Renault : économie circulaire et tour de vis sur les emplois

21 Avril 2021

Dans une page d’interview au Journal du dimanche, Luca de Meo, directeur général de Renault, se montre content de lui, quelques jours avant la publication des résultats trimestriels de l’entreprise.

Motif de satisfaction à ses yeux, ses directeurs et lui ont « diminué les coûts fixes », et les « deux milliards d’euros d’économies [seront atteints] plus tôt que prévu, peut-être dès la fin de cette année ». Il se félicite d’avoir tranché dans le vif plus facilement dans cette période où les constructeurs automobiles se taillent des croupières, faute de marché solvable.

Sans aucune allusion aux 15 000 suppressions d’emplois programmées, dont 4600 en France, De Meo s’enorgueillit de son plan Renaulution qui s’appuierait sur le software et l’électrique, il a même inauguré une Software République.

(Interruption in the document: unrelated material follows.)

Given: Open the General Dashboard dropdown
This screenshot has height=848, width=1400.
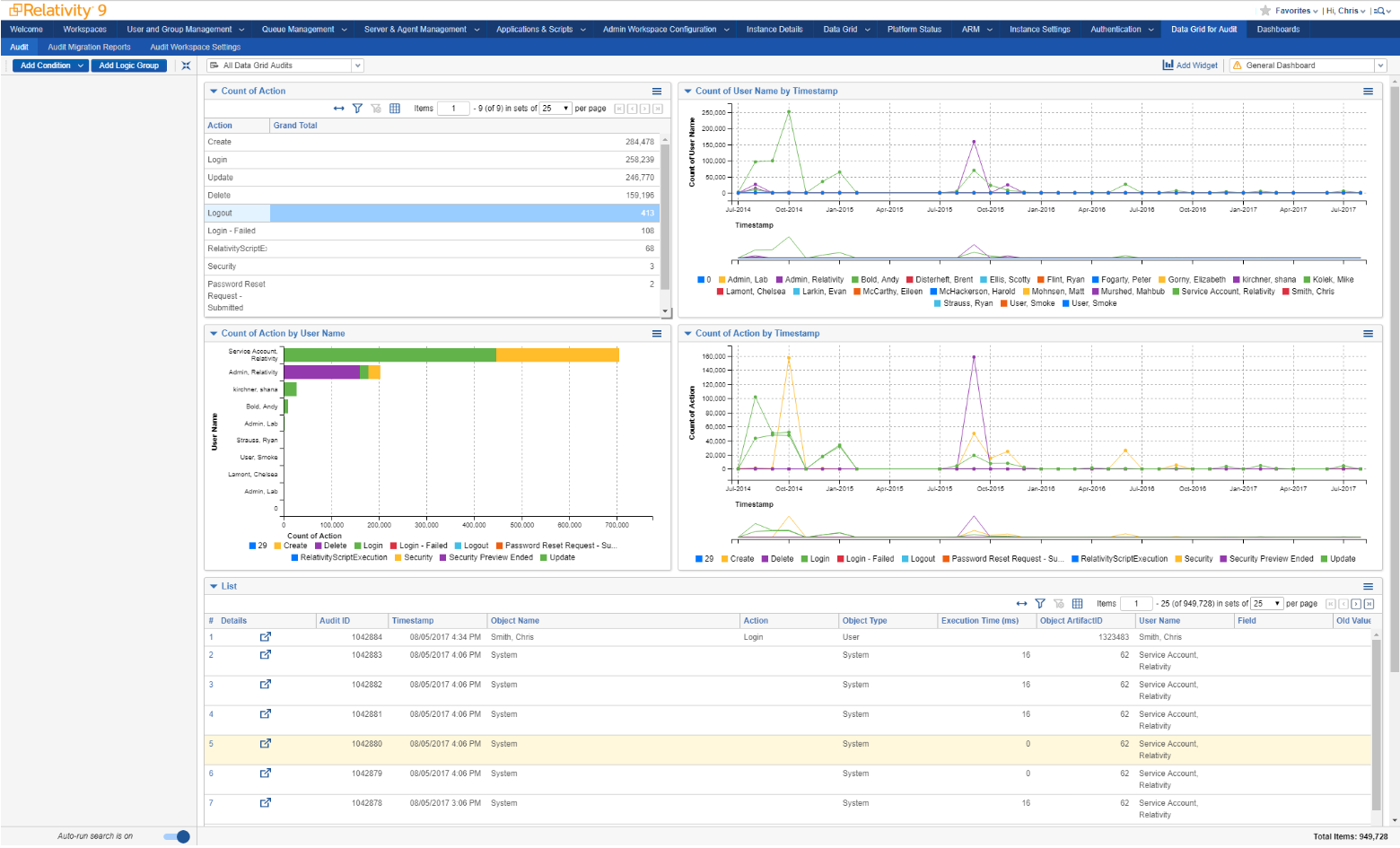Looking at the screenshot, I should click(1380, 65).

Pour l’usine de Flins, la pierre philosophale serait l’économie circulaire, car d’ici 2024 plus aucune voiture ne sortira des chaînes de montage, mais des boîtes de vitesse, des batteries usagées – pardon, en deuxième vie - et des voitures de location seraient retapées dans une « Re-factory », atelier de remise à neuf que de Meo appelle « solution créative ». Il prétend même que ce bricolage, dans une dizaine d’années, « réaliserait plus de chiffre d’affaires qu’en y assemblant des voitures ». En tout cas, le nombre de postes qui resteraient ne permettrait pas d’occuper les milliers de travailleurs de 2021, loin de là.

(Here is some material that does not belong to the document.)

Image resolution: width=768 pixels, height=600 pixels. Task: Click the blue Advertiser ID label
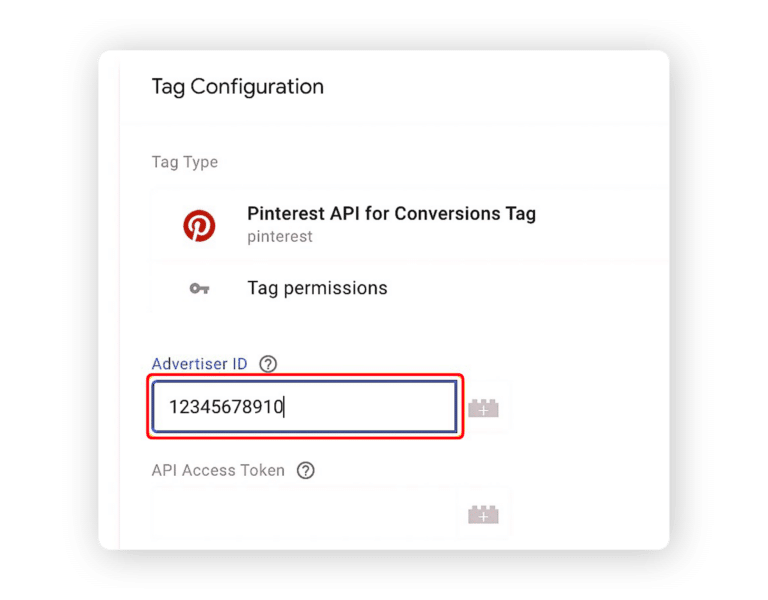pyautogui.click(x=199, y=364)
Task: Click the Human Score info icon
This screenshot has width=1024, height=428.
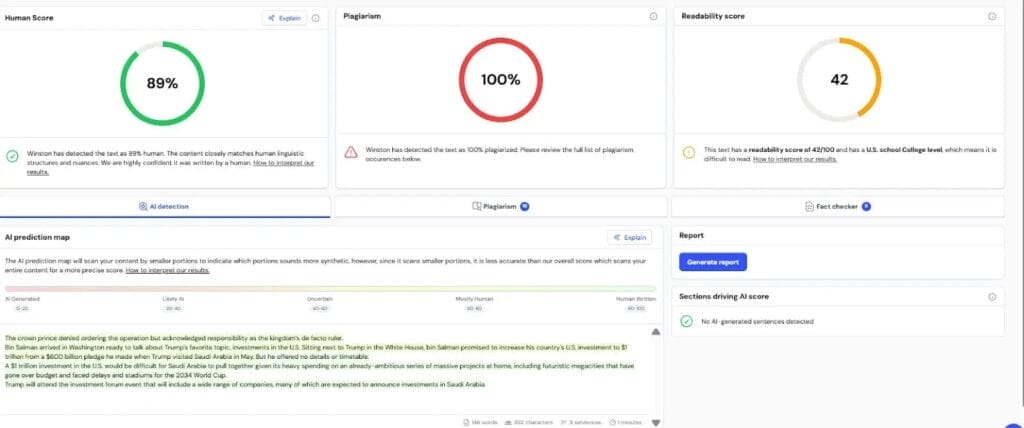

S’adressant à ses pairs et aux gros actionnaires, le directeur général peut toujours faire des moulinets avec les bras. Mais les travailleurs de l’ingénierie et des bureaux du Technocentre de Guyancourt et des centres de recherche, déjà avertis de la suppression de 2 500 postes, pas plus que les milliers d’ouvriers de l’usine de Flins, ne semblent vraiment dupes. Ils l’ont montré à plusieurs reprises, ce qui leur importe, c’est de garder leur emploi et leur salaire. Ils sont bien placés pour savoir que Renault a accumulé des milliards ces dernières années, ce sont eux qui en sont la source.